The responsible officer is required to ensure that doctors with whom they have a prescribed connection take part in regular appraisals, that processes are in place and implemented to investigate concerns, that concerns are referred to the GMC where appropriate and that compliance with any GMC sanctions and records of doctor’s fitness to practice evaluations are maintained.
Responsible officers have an important statutory role in medical regulation. The effectiveness of revalidation depends greatly on the competence and skills of those doctors doing this role.
The GMC requires responsible officers to raise any cases of non-engagement with appraisal in their routine meetings with the GMC. This requirement is set out in the protocol for making revalidation recommendations.
GMC employer liaison advisers engage in regular discussions with responsible officers to support the management of local concerns about doctors and provide advice about revalidation, supporting local clinical governance systems.
The role of the Department of Health and Health and Social Care organisations
The application of medical appraisal and the processes that support revalidation are reported and monitored by the DoH through annual assurance and accountability mechanisms with each Health and Social Care trust. This includes annual reports, governance statements, annual quality reports, and assurance and accountability meetings.
However, it is clinical governance systems, and the culture within health and cocial care organisations, which can support the implementation of best practice and the identification of unusual or aberrant practice. These statutory governance and performance management processes for Health and Social Care organisations are described in the Department of Health Framework document. This outlines the roles and functions of the various Health and Social Care organisations and the systems that govern their relationship with each other and the DoH.
The effectiveness of these systems depends on robust mechanisms for organisations to receive qualitative and quantitative information from various sources (such as Early Alerts, Complaints, Patient Safety Alerts and Serious Adverse Incidents) as well as systems for risk assessment and the triangulation of data and information received.
Health and Social Care organisations are expected to provide training and education opportunities to support the continuous professional development for doctors, which in turn informs and underpins the appraisal, revalidation and job planning processes.
Health and Social Care organisations should have systems in place to accurately capture the experiences of patients as well as their relatives or carers which should support organisational governance and be used to continuously improve patient safety. This includes identifying, collating and analysing information relating to the experience of patients receiving care.

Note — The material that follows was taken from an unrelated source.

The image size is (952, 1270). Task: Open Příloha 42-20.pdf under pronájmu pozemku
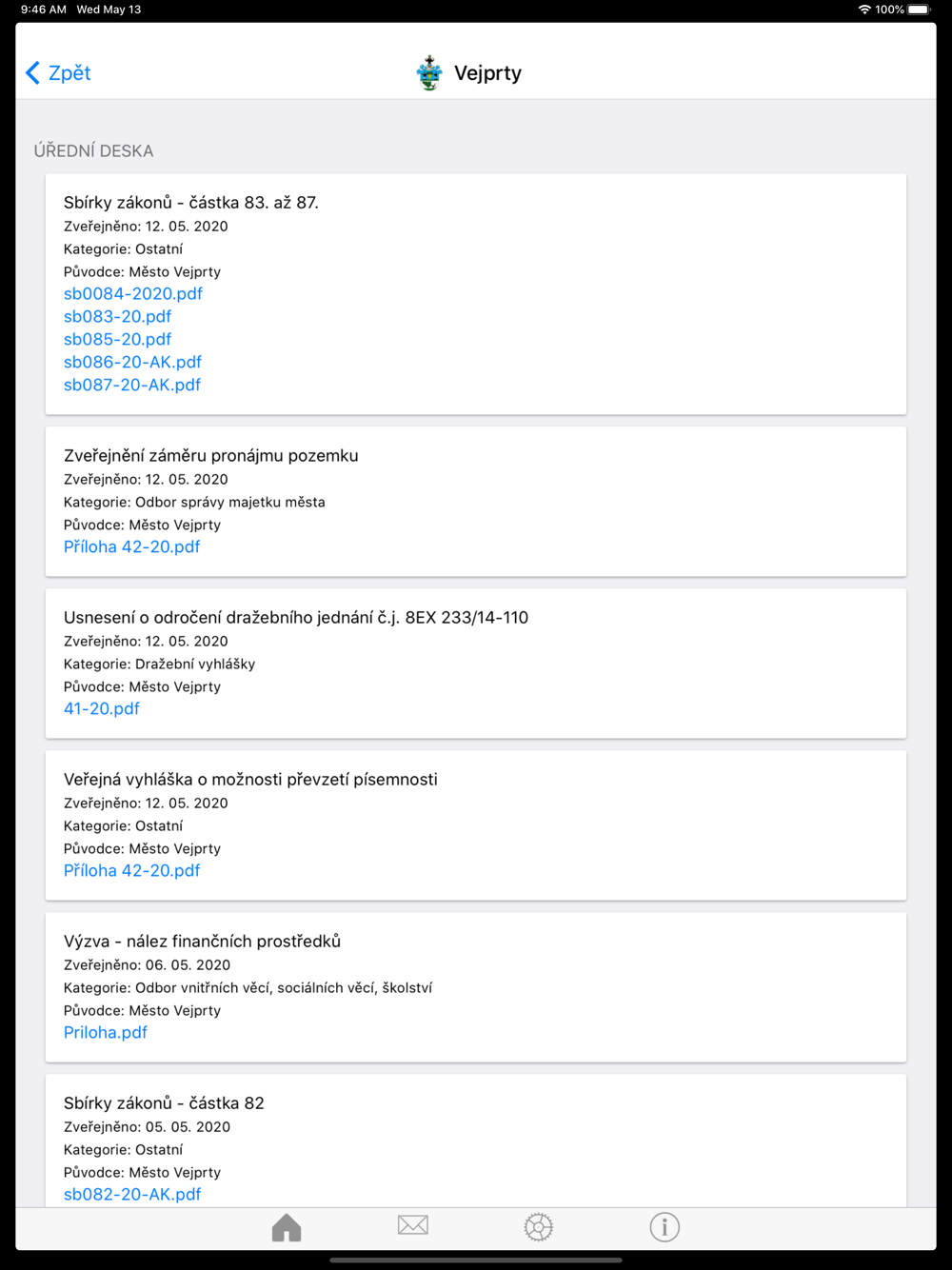tap(131, 547)
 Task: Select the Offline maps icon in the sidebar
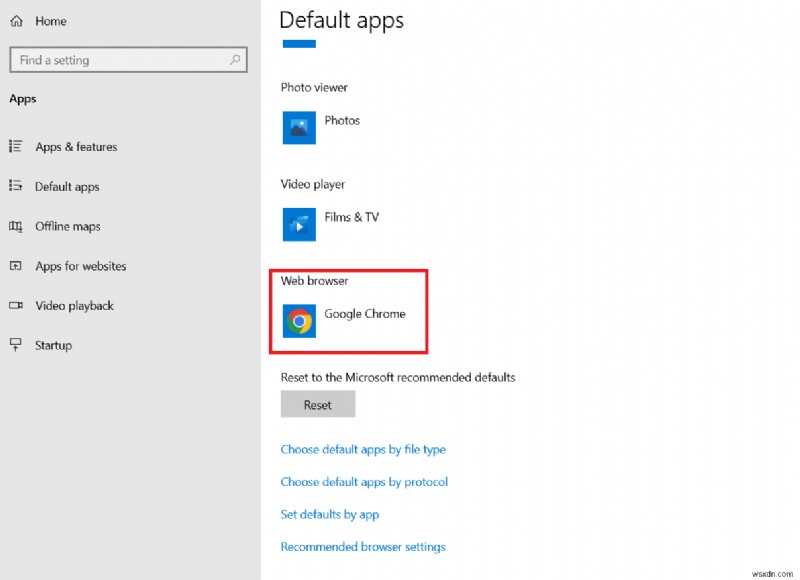(18, 226)
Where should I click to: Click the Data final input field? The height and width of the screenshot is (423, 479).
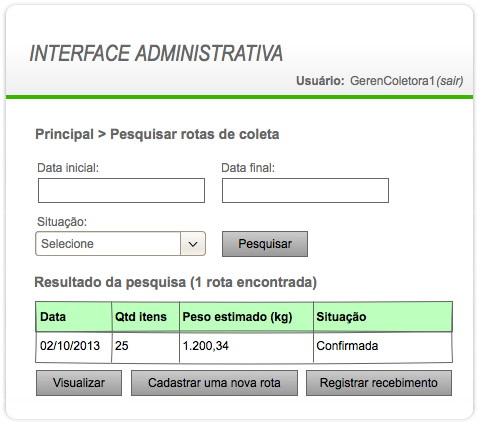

This information should support organisational governance to continuously improve patient safety including, but not limited to, a range of information about adverse and serious adverse incidents; complaints; and comments and compliments. It should also be used by doctors, Responsible Officers and/ or those conducting medical appraisal, revalidation and job planning processes.
Conclusion
Together the DoH and the GMC will promote this joint statement to support a better public understanding of medical appraisal and revalidation and how these processes sit within wider local clinical governance systems, as they operate within and across Health and Social Care organisations.
The DoH and GMC will promote, application of and compliance with these processes and ensure our collective oversight and monitoring arrangements support this.
The DoH and the GMC are committed to supporting the work of the INI Implementation Programme to deliver the Inquiry’s recommendations, which will deliver improvements to healthcare services and systems and to restore and maintain public confidence and improve patient safety in Northern Ireland.